Lors de la répétition, son respect des collaborateurs est évident. Ce qui permet à Hicks d’enclencher sur les préoccupations spirituelles de Glass dans The Spirit within et de filmer les guides spirituels Sat Hon et Gelek Rimpoche. Glass est empreint d’une humble émotion quand il relate sa rencontre avec le Dalaï Lama et avec Victor Sanchez qui lui a communiqué les préceptes de la tradition Toltec.
Rehearsing Barbarians nous prouve que Glass est d’un perfectionnisme patient et d’une fréquentation calme, agréable et fructueuse. Les extraits de l’opéra permettent de mesurer les apports originaux que sa musique suscite.

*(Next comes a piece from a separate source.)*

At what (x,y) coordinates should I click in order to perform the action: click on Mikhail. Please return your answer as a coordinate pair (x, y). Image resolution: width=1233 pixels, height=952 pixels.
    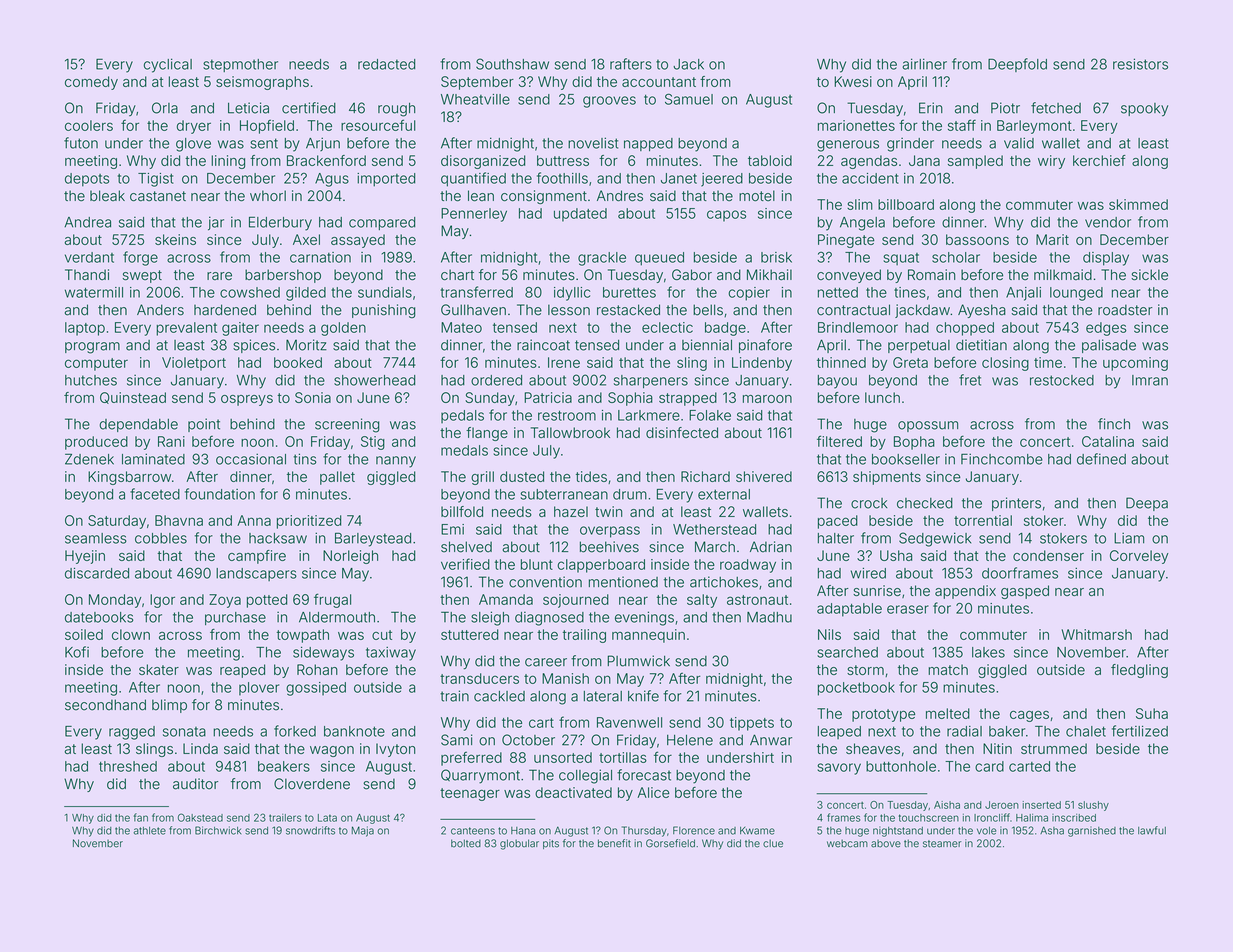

The underlying passion confirme l’incessante consécration qu’il voue à la musique. Holy admet alors que son mari et elle sont peu ensemble étant donné la place privilégiée qu’il accorde à ses créations. Ce segment est important car il montre ce qu’est la vie sacrifiée de celle qui vit dans l’ombre d’un grand artiste.
Le film s’achève avec Opening nigt et la fébrilité d’une première. Là encore d’autres extraits prouvent le talent imaginatif de ceux qu’il inspire.
Chaque partie annonce la suivante. Généralement, la caméra est sobre, il arrive, trop rarement, que les cadrages deviennent constructions discernables mais inusitées, surprises picturales.
À la fois, biographie, documentaire et reportage, le film aboutit un hommage à Philip Glass et aux artistes qu’il côtoie, élabore un portrait intimiste mais respectueux, accompagne le processus créateur du compositeur, témoigne de la filiation professeur-élève, des enjeux de la collaboration entre divers participants.
Avec Hicks, l’image et la musique s’amalgament, se suscitent, se rétorquent; le cinéaste a façonné un ensemble à partir des créations qui apparaissent dans le film, a établi une atmosphère à laquelle le montage de Jess ne cesse de greffer des interventions confidentielles et des œuvres artistiques.
Grâce à Hicks, nous fréquentons Glass, le connaissons, l’apprécions en tant que créateur et en tant qu’homme. Oubliez le caractère irascible du compositeur égoïste en transe trop souvent représenté et exagérément idéalisé, Glass est un père doux, un travailleur concentré, un homme dévoué à ses œuvres certes mais aussi aux êtres qui l’entourent.
Glass-A protrait of Philip in twelve parts réalisation Scott Hicks, avec Philip Glass, JoAnne Akalaitis, Holy Glass. Australie, États-Unis. 2007. durée 115 min. Projection numérique. Version originale anglaise.
Du 1er au 7 août au Cinéma du Parc à 21h20m.
Si vous aimez le cinéma consacré aux icônes de la musique, vous pouvez aussi voir le film I’m your man avec le poète, chansonnier, compositeur, auteur du livre Beautiful losers : Leonard Cohen. Dans sa série Classiques en rappel, le cinéma du Parc le présente dans la semaine du 1er août.